▶ [About this task] In the records below, take the line containing "Portail de l'exploration du vivant (165, 20)" and reproduce it and every subsequent line exactly, adding nothing.
==== Extracted records
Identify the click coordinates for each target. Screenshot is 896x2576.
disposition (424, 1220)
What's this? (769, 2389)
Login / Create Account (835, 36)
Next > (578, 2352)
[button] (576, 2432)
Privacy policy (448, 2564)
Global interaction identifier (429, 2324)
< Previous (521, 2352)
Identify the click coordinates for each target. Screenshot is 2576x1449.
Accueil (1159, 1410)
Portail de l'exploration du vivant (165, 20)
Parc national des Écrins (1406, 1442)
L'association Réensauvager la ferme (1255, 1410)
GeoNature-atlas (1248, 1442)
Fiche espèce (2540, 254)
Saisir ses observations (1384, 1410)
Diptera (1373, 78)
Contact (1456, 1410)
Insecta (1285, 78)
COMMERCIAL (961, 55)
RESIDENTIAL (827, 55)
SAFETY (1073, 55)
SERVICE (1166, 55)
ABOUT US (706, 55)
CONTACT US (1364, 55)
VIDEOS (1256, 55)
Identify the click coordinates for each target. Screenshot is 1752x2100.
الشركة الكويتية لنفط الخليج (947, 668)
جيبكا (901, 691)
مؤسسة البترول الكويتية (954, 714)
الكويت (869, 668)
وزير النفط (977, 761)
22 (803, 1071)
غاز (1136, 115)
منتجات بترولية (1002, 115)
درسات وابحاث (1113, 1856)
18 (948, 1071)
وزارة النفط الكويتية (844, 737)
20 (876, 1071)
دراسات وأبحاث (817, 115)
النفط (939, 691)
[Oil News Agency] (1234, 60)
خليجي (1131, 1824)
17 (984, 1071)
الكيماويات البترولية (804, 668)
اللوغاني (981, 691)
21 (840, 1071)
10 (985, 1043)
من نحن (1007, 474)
========
▶ [Result of the exercise]
Portail de l'exploration du vivant (165, 20)
Parc national des Écrins (1406, 1442)
L'association Réensauvager la ferme (1255, 1410)
GeoNature-atlas (1248, 1442)
Fiche espèce (2540, 254)
Saisir ses observations (1384, 1410)
Diptera (1373, 78)
Contact (1456, 1410)
Insecta (1285, 78)
COMMERCIAL (961, 55)
RESIDENTIAL (827, 55)
SAFETY (1073, 55)
SERVICE (1166, 55)
ABOUT US (706, 55)
CONTACT US (1364, 55)
VIDEOS (1256, 55)
Identify the click coordinates for each target. Screenshot is 1752x2100.
الشركة الكويتية لنفط الخليج (947, 668)
جيبكا (901, 691)
مؤسسة البترول الكويتية (954, 714)
الكويت (869, 668)
وزير النفط (977, 761)
22 (803, 1071)
غاز (1136, 115)
منتجات بترولية (1002, 115)
درسات وابحاث (1113, 1856)
18 (948, 1071)
وزارة النفط الكويتية (844, 737)
20 (876, 1071)
دراسات وأبحاث (817, 115)
النفط (939, 691)
[Oil News Agency] (1234, 60)
خليجي (1131, 1824)
17 (984, 1071)
الكيماويات البترولية (804, 668)
اللوغاني (981, 691)
21 (840, 1071)
10 (985, 1043)
من نحن (1007, 474)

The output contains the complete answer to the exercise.